Ao terminar, retirei o pano que cobria o altar. Os dois bonecos saíram rapidamente, fizeram três reverências e desapareceram sob a terra. Baoguo, vendo-os partir, lamentou: “Que desperdício, era um remédio precioso.”
Lancei-lhe um olhar de reprovação: “Remédio precioso? Teria coragem de cozinhar duas crianças?”
Ele, envergonhado, balançou a cabeça: “Não, não teria.”
Eu disse: “Se não teria, então vamos dormir.”
E assim fomos repousar. Ao despertar, já era dia e o sol aquecia-nos as costas. Ainda na cama, ouvi batidas insistentes à porta. Levantei-me apressado e disse: “Já vou, já vou!”
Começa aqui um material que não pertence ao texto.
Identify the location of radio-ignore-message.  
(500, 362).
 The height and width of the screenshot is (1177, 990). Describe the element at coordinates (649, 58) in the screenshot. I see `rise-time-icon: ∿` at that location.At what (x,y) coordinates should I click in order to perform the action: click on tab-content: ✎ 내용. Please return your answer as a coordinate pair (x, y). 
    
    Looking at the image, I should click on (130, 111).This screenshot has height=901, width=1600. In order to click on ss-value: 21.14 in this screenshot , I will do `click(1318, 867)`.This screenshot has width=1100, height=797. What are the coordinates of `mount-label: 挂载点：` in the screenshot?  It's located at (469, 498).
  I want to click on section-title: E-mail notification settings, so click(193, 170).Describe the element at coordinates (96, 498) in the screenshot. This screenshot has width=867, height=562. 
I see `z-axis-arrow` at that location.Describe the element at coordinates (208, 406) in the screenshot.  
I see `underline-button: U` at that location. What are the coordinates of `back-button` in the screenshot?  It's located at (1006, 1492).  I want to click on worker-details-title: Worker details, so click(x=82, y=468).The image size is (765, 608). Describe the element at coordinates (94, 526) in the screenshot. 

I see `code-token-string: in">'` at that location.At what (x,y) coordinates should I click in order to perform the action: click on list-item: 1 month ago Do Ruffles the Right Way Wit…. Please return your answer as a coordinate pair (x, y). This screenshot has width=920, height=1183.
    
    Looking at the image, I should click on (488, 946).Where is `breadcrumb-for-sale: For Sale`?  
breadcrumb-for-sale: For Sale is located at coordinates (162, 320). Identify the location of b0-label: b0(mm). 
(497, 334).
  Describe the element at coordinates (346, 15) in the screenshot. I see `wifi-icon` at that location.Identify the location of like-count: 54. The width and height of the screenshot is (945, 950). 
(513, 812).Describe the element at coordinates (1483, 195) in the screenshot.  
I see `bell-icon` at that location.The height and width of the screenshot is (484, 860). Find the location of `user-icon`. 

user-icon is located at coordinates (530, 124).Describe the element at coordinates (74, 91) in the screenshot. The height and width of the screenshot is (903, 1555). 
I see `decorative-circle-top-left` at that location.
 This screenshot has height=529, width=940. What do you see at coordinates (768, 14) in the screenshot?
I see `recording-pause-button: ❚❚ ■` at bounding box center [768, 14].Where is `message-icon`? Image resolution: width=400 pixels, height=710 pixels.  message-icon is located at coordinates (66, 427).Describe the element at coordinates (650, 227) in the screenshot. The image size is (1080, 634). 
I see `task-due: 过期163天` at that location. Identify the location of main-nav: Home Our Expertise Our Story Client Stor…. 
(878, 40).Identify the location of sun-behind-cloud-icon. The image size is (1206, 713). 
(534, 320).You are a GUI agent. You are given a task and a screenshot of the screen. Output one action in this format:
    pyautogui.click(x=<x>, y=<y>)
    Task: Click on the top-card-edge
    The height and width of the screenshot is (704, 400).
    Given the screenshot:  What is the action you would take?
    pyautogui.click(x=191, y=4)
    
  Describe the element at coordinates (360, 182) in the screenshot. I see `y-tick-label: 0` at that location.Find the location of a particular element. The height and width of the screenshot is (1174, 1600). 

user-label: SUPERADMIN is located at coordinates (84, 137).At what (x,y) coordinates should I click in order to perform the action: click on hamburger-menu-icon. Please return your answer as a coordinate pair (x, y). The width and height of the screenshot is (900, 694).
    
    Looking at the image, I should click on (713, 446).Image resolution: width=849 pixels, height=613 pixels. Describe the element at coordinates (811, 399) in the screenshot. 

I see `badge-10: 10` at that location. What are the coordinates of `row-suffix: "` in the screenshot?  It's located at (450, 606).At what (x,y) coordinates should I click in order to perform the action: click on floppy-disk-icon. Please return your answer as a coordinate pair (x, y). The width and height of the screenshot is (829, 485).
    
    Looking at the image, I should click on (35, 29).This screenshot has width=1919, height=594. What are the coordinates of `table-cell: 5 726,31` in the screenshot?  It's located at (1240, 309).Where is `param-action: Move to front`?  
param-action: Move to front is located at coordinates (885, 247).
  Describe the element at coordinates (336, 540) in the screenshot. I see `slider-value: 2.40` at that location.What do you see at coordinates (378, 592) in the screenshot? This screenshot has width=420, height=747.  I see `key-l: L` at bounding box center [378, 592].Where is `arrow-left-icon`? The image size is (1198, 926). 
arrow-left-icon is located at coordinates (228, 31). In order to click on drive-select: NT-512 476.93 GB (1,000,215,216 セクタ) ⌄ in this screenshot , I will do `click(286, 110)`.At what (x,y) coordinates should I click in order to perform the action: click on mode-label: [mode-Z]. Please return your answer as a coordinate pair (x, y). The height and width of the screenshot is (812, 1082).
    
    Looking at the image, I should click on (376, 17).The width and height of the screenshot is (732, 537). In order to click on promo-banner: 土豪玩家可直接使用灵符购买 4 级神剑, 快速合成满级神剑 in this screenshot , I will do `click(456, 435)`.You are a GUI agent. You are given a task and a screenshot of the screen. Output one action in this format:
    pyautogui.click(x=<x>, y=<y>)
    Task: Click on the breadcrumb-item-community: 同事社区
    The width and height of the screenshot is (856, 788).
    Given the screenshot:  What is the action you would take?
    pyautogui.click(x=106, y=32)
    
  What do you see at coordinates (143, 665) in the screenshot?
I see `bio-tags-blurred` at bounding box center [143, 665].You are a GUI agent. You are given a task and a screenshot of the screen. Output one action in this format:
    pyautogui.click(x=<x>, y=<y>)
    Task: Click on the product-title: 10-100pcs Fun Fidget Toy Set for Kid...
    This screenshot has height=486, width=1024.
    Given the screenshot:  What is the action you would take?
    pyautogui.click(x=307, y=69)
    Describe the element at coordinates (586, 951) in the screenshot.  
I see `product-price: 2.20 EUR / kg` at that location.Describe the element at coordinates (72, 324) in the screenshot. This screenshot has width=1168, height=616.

Ao abrir, deparei-me com dois jovens: um montado e outro batendo forte à porta, ambos com ares arrogantes. Por cortesia, saudei: “Saudações ao Venerável do Céu. O que os senhores procuram aqui tão cedo?”
O que batia respondeu: “Ora, pensei que fosse o velho sacerdote, mas é só um novato. Escuta bem, o Senhor Zhou está possuído. Venha conosco à casa Zhou, exorcize o espírito e capture o fantasma. Nosso patrão tem ouro de sobra.”
Perguntei: “Que família Zhou? Nunca ouvi falar.”
O cavaleiro afirmou: “Nesta região, todos conhecem o nome de nosso patrão, o grande benfeitor Zhou Wanguan, da aldeia Zhou.”
Reconheci de imediato. A família Zhou era das mais ilustres da região, a cerca de quinze quilômetros dali. O tal benfeitor, Zhou Wanguan, era, na verdade, um hipócrita. Ostentava virtudes, mas era um verdadeiro canalha, temido como um tirano local—tanto que, para assustar crianças, bastava ameaçar: “Se continuar a chorar, o Tigre Zhou vem te pegar.” E logo se calavam. Observando os empregados, arrogantes e prepotentes, respondi: “Vieram em má hora, tenho assuntos em casa e preciso ficar.”
O criado indagou: “Que assunto?”
Respondi: “Temos dois animais, duas éguas. Ambas deram cria, mas uma pariu um potro e a outra, um bezerro. Preciso cuidar delas.”
O criado, confuso, questionou: “Como pode uma égua parir um bezerro?”
Segurei o riso e expliquei: “Também me espantou, mas logo compreendi: são animais, não entendem as coisas do mundo, por isso uma pariu potro, a outra não.”
Enquanto refletia, o outro criado saltou do cavalo e gritou: “Moleque atrevido, está zombando de mim? Quer morrer?”
Ergueu o chicote contra mim, mas desviei-me e, num movimento ágil, agarrei seu pulso e pressionei um ponto sensível, fazendo-o soltar o chicote com dor. O outro ameaçou: “Seu moleque, está pedindo uma surra!”
Ao tentar me golpear, puxei o primeiro criado para frente, de modo que o chicote acertou em cheio seu rosto, deixando um ferimento profundo. Ele gritava de dor: “Seu desgraçado, mira direito!”
Ainda pretendia me atacar, mas nesse instante Baoguo apareceu, segurou o braço do agressor e, com um golpe rápido, imobilizou-o, fazendo o chicote cair ao chão. Tomado pela dor, o homem gritava, o suor escorrendo pelo rosto em grossas gotas.